"And, how pregnant did you make that girls mouth?"
Nein, dieser Spruch ist eine Ausnahme.
Wo sich Dachdecker und Schulabbrecher Unterwäsche anziehen, die am Träger als Foto bei Facebook ganze Lebenslinien zerstörend verändern könnten, sollten diese nicht mit mit Steinen des sich-lustig-Machens werfen. Besonders dann nicht, wenn sie sich vorher noch mittels Vakuumpunpe ihr bestes Stück verlängern.
Das Kino, zu gefühlten 90% mit Mädels und Frauen besetzt, war somit eine 3D-Erweiterung der Bühne im Film - inklusive mächtigen Applauses. So sehr man sich als Mann denn auch schämen möchte, so klar ist aber durch diverse "Ahs" und "Ohs" der Damen, dass sie letztlich weniger die Lächerlichkeit werten, als doch die dargebotenen Körper und ihre artistischen Darbietungen.
Und die sind, das muss man neidlos anerkennen, beeindruckend.
Channing Tatum hat eine arroganzfreie Präsenz, dass man die - pardon - Tropfenbildung in diversen weiblichen Körperregionen im Publikum fast schon spüren kann.
So werden die Shows dann auch glücklicherweise nicht im MTV-Look künstlich dynamisiert, sondern man sieht Double-freie Performance - Respekt dem gesamten männlichen Cast gegenüber!

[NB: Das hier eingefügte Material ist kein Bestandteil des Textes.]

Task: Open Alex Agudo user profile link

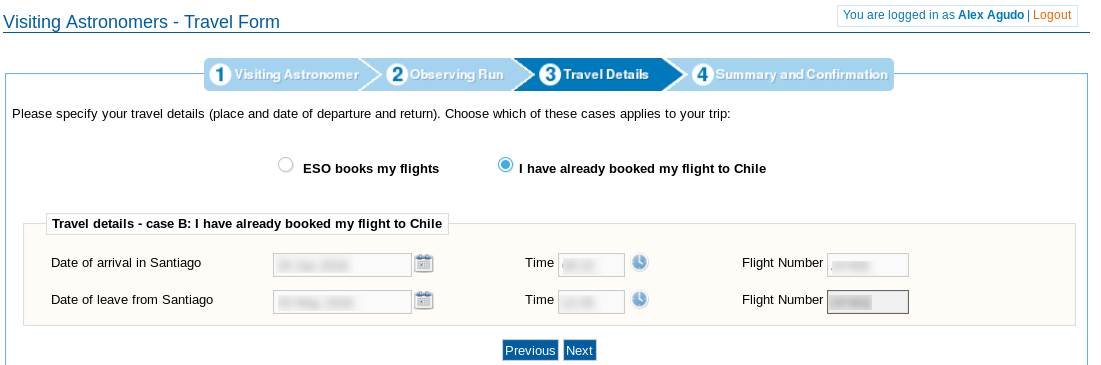Action: pos(991,15)
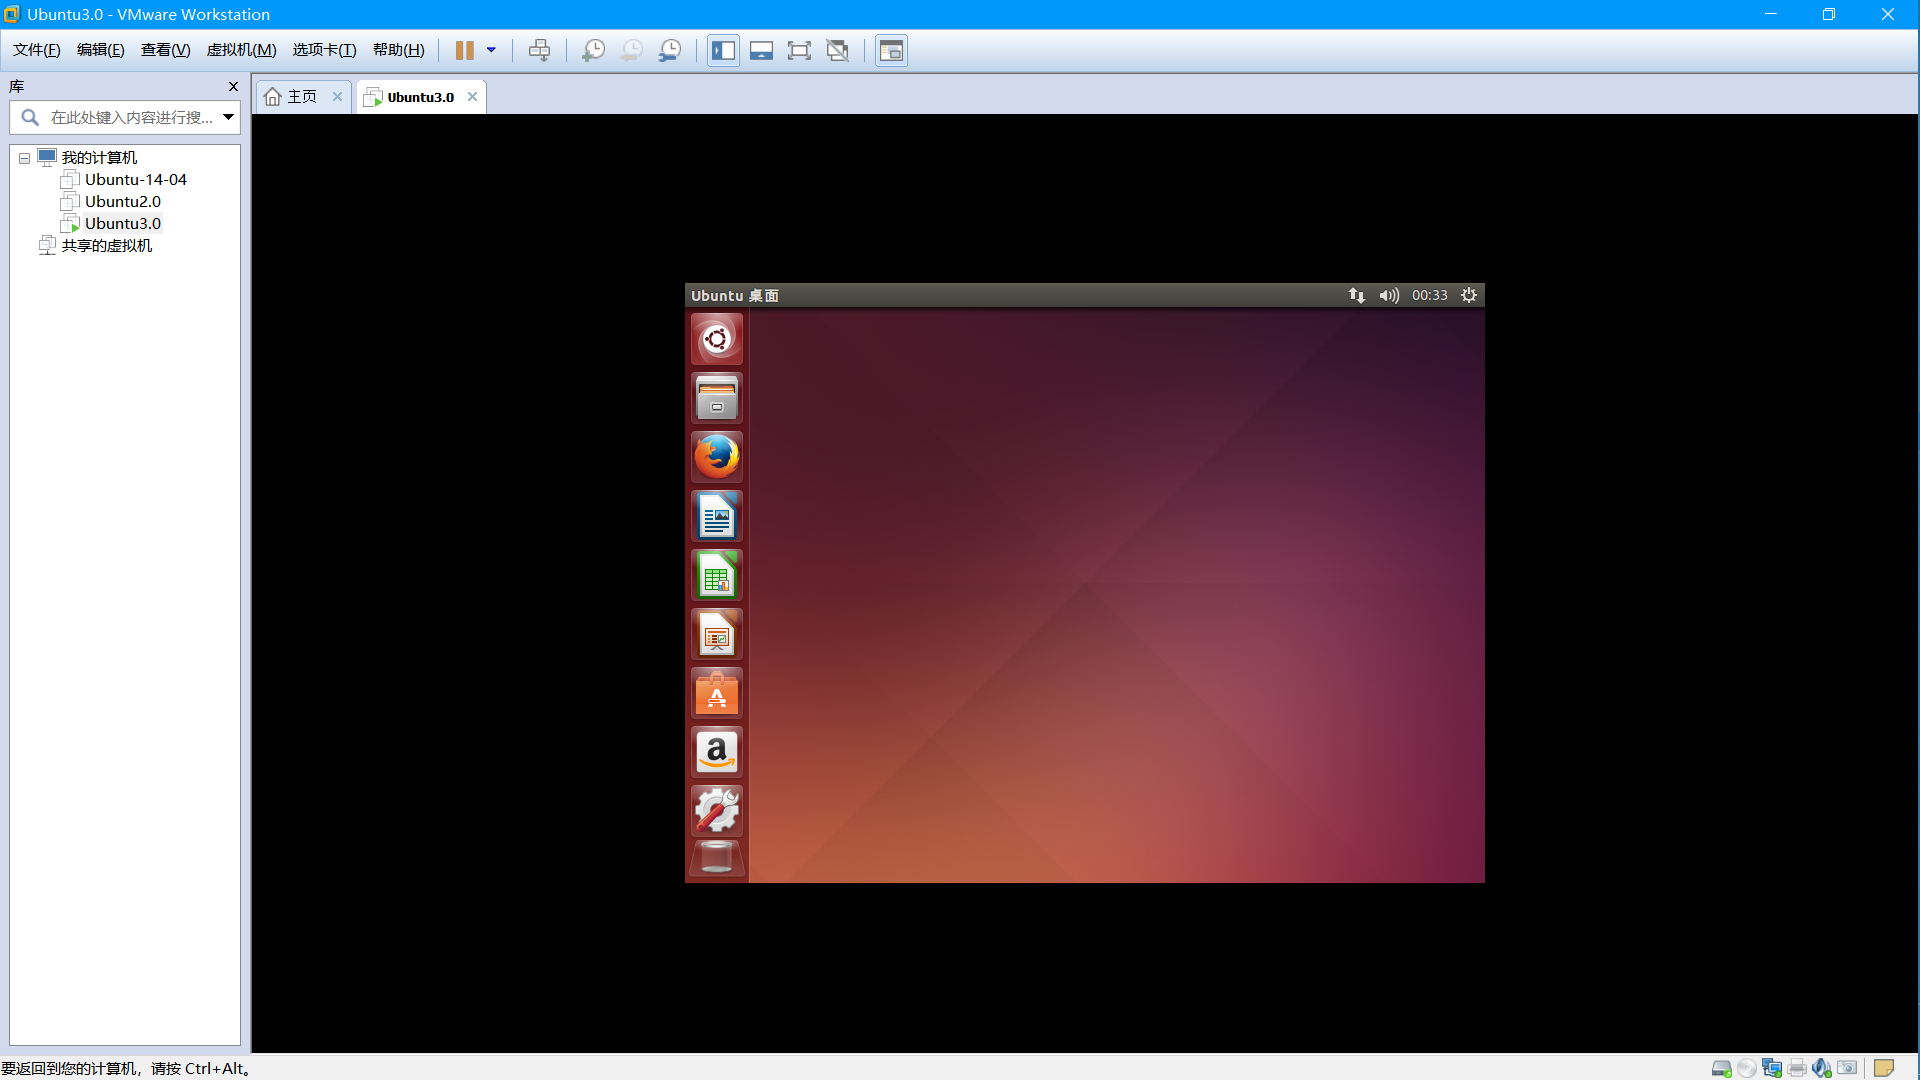Screen dimensions: 1920x1080
Task: Click the volume indicator in Ubuntu panel
Action: (x=1388, y=295)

Die erste Hälfte erfreut durch perfektes Timing und Humor, der beide Geschlechter ansprechen dürfte.
Leider verirrt sich der Rest dann ein Wenig in endloser Variation des "Kostüme peinlich, aber die Frauen stehen drauf"-Themas.
Später ziehen mal dunklere Wolken auf, es eintwickelt sich ein neuer Handlungsstrang, der zunächst Erinnerungen an "Boogie Nights" aufkommen läßt. Der Zuschauererwartung trotzen die Macher dann allerdings in letzter Sekunde - fast schon ein Coitus Interruptus.
In mancher Berichterstattung wird als Story sinngemäß genannt, dass ein unbedarfter Junge einen Stripper kennenlernt und von diesem in die geheime Welt der Pick-Up-Künste eingeführt wird.
Das darf getrost als Marketinggag gewertet werden - das Einzige, was hier als Möglichkeit zum Frauen-Klarmachen gezeigt wird, sind makellose Körper und eine Bühne, auf der man sie zur Schau stellen kann.
Etwas Hoffnung darf allerdings doch geschöpft werden: Man(n) muss dabei nicht besonders cool, gebildet oder Gentleman sein, das wird deutlich gemacht.
Wenn das mal nicht aufbaut!
Um ein Wenig Emanzipation zu zeigen, sieht man auch den ein oder anderen schön gerundeten weiblichen Körper - die "Ahs" und "Ohs" waren dabei im Kinosaal allerdings etwas zurückhaltender ...
Fazit:
Tolle erste Hälfte.
Die Zweite dagegen regt zum Nachdenken an - "Ist die eigentliche Geschichte überhaupt gehaltvoll genug?".
Am besten nicht darüber nachdenken.
Einige klassische Drama-Ausgangssituationen werden geschaffen, die ein Abrutschen in die ebenso klassischen Lösungen erwarten lassen. Dies geschieht zwar nicht, aber einfach nichts geschehen zu lassen, mag individuell sein, unterhaltend ist es aber nicht unbedingt.
Insgesamt erfreue man sich aber an der hervorragenden Kameraführung bzw. Cinemascope-Bildgestaltung - dafür ist die große Leinwand geschaffen!
Mathematisch werden 0.5 üblicherweise auf 1 gerundet, daher werden aus den letzlich leider nur 6.5 denn auch 7 Punkte.